Chaos.com was an Australian online retailer based in Melbourne, that sold CDs, DVDs, games, books and music downloads over the Internet. Similar to Amazon.com, Chaos.com shipped to all countries around the world. The website was founded in Sydney, Australia by its CEO Rob Appel in 1995, it was the first Australian retailer to sell music over the Internet.

==History==
Established in 1995 by Rob Appel under the name Chaos Music Market it was one of the pioneers of Australian e-commerce and was able to grow quickly in its early years through an association with Australia's largest ISP at the time, OzEmail. Initially the service was located at the URL www.cmm.com.au, then moved to www.chaosmusic.com in 1998 and finally to www.chaos.com in 2003. The Chaos.com domain was previously registered to Professor Tony Rutkowski and used as a chaos theory discussion area before it was sold to Chaos Group Limited in 2003.

During the dot-com boom Chaos attracted the attention of Sydney entrepreneurs Malcolm Turnbull and David Coe who provided seed capital before the company was listed on the Australian Stock Exchange in December 1999 raising A$15M as set out in the Chaos Music Limited Prospectus. The Chaos board at the time included David Coe (chairman), Rob Appel (CEO), David Spence (OzEmail), Lucy Turnbull (FTR) and Victoria Doidge (marketing executive). Shortly after the listing the dot com crash hit the market the Chaos share price declined substantially over the next 3 years. Chaos continued to grow strongly through this period and was ranked as the fastest-growing company in Australia by Deloitte in the Fast 50 Awards for 2002 due to revenue growth of 5,143% over 3 years. The Chaos website won the Onya Award for Most Popular Australian Online E-Tailer for three years running between 1999 and 2001.

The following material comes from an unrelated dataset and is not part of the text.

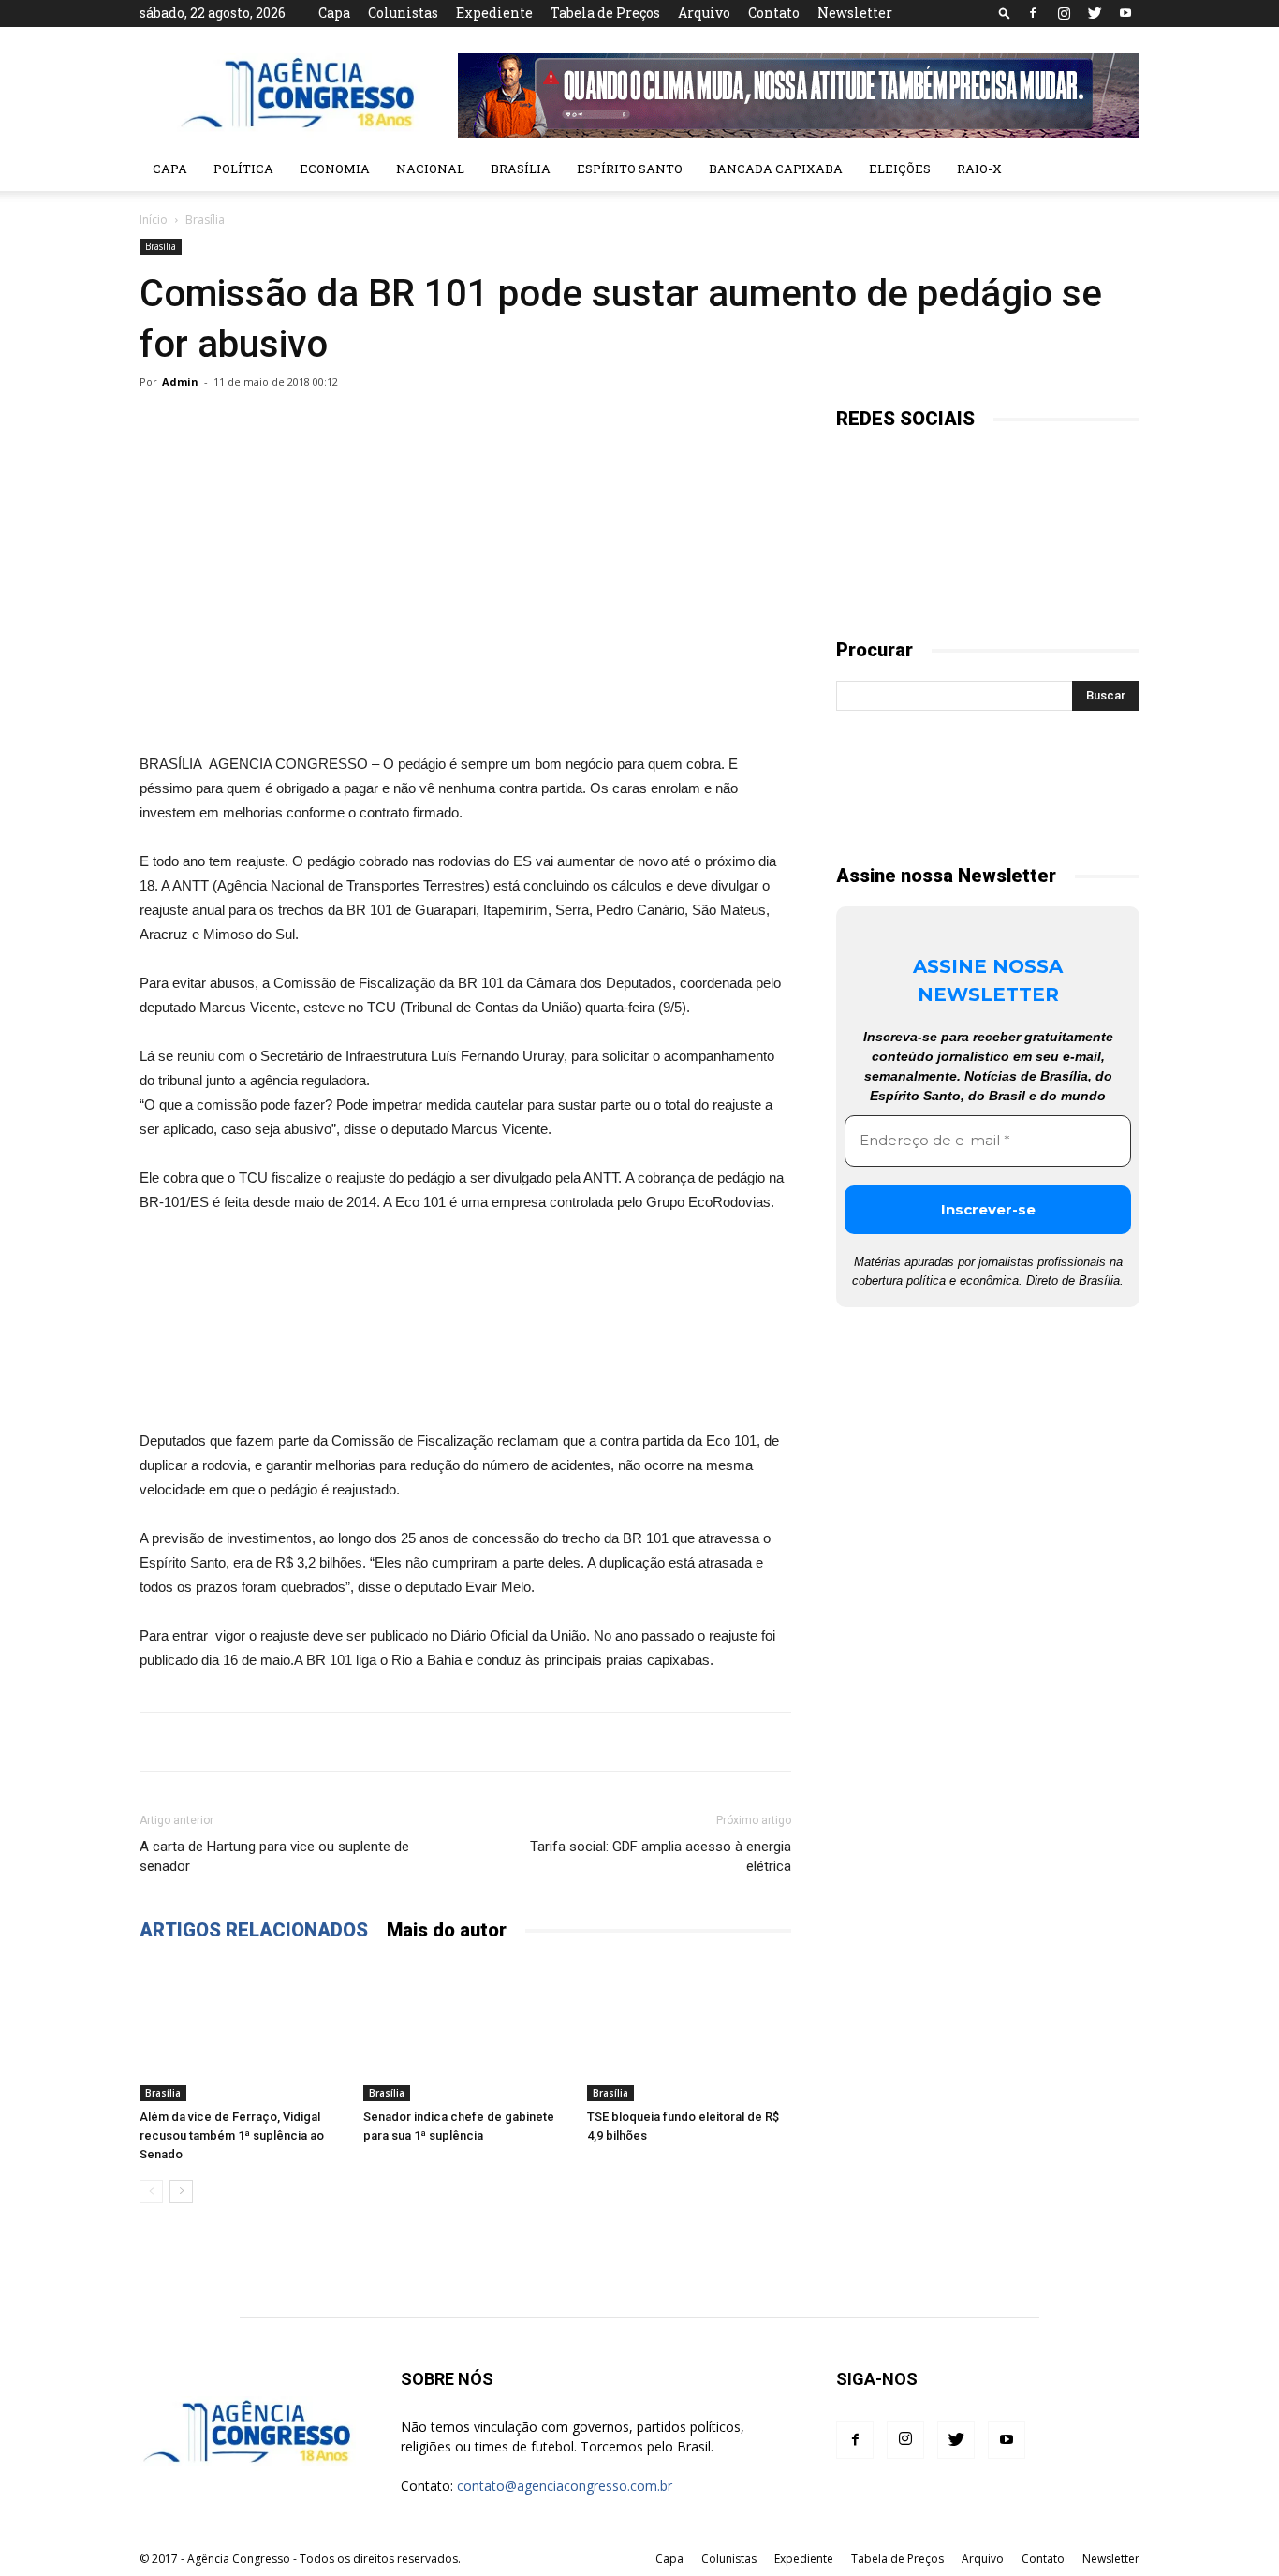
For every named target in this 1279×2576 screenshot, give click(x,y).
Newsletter (854, 13)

In 2003 the Chaos business was privatized in a management buyout headed by Rob Appel who continued as CEO of the new holding company known as Chaos Entertainment Pty Ltd. The public entity went on to transform itself into an energy retailer known as Australian Power and Gas (ASX: APK).

In 2006, Chaos partnered with Stomp Entertainment for site management, distribution and fulfillment.

Chaos.com continued to offer retail services through its website and by 2010 had a member base of over 350,000. It offered CDs, music downloads, DVDs, books, games and merchandise. Chaos shipped globally and provided payment facilities for most major currencies. It operated the Chaos Artist Network (CAN) which was first launched in 2000 and provided digital and physical distribution services to independent artists. The CAN was often referred to as 'Australia's CDBaby'.

In 2010, Chaos.com partnered with Elan Media Partners for site management, distribution and fulfillment

In 2012, Élan Media Partners became the majority owner of Chaos.com and relaunched Chaos with a new modern look, cheaper prices and a wider range of products.

In 2016, the Chaos.com website was replaced with a message saying it is undergoing "important maintenance".

In 2017 the Chaos.com website was taken down; returning a, "server DNS address could not be found" with no further activity since.